COURT judgments (CJs) against companies for the recovery of unpaid debt continues to rise, with €9.4 million worth lodged in the third quarter of this year.

Judgments for unpaid debt surge to €9.4m

That represents an increase in value of 44% on Q3, 2008, despite a decline in the actual number of judgments from 671 to 499 for the period under review.

It brings the total value of judgments since the start of 2009 to a massive €27.3m, with 1,149 rulings lodged.

That compares to €16m for the first three quarters of 2008 and a total of 1,526 judgments. Construction accounted for the largest number at 37%, followed by hotels and restaurants with 15.2% and business activities with 11.8%.

The figures, compiled by ICC Information, show 10 out of the 17 industry sectors saw an increase in comparison to the same period in 2008, with the biggest increase in the community, social and personal services category.
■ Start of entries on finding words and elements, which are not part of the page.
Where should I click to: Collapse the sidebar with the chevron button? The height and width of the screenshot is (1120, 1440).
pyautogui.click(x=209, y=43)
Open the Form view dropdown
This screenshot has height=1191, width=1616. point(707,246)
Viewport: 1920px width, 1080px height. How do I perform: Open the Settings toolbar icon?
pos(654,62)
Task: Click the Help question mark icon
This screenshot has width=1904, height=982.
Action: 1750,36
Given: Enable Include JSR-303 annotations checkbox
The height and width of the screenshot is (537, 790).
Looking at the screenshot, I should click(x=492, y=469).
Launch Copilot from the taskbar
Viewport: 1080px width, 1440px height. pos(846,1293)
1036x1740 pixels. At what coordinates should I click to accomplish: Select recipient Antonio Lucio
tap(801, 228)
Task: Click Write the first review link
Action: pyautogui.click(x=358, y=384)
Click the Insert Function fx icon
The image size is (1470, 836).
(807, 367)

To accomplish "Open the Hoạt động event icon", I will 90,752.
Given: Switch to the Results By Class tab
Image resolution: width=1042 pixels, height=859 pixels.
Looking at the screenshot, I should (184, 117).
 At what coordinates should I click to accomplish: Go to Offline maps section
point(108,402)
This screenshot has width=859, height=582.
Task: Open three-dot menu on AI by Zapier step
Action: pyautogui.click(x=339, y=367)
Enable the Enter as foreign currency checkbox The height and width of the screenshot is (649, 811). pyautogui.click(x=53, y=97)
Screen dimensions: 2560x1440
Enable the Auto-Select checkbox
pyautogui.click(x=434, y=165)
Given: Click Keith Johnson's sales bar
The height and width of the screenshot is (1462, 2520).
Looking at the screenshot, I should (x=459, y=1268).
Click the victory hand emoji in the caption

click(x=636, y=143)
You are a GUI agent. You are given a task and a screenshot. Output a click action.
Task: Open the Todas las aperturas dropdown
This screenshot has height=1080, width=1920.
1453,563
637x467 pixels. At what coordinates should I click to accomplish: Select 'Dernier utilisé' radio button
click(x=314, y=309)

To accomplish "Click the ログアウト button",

Contrary to expectations, real estate and renting actually saw a decrease in judgments of 57% over the period.

The survey showed Leinster-based companies remain the biggest offenders with €5.2m in judgments, followed by Munster companies with €2.8m lodged in Q3 2009.

Dublin businesses accounted for the majority of rulings at 27.1%, down from Q2 of 2009 when they stood at 47.7%. Cork accounted for 17.2%, while Galway moved up to 3rd place with 5.8%.

Companies in Longford and Carlow were the lowest defaulters.

Comparing Q3 2009 against Q3 2008, the counties with the biggest rise in judgments against them were Wexford with an increase of 509%, Kerry which was up 300% and Waterford with an increase of 253%.

“CJs against companies are a useful barometer of corporate financial health and a leading indicator of insolvency,’’ Michael Gannon, head of business and account development at ICC Information.

In 2008 there was a total of €23.6m of judgments against Irish companies, but that figure has already been passed by the €27.3m reached in the first nine months of the current year, he said.

“If the trend continues, Quarter 4 looks set to be another difficult one making it even more essential to understand the credit history of the companies you are dealing with, and therefore decreasing your probability of incurring bad debt,’’ he said.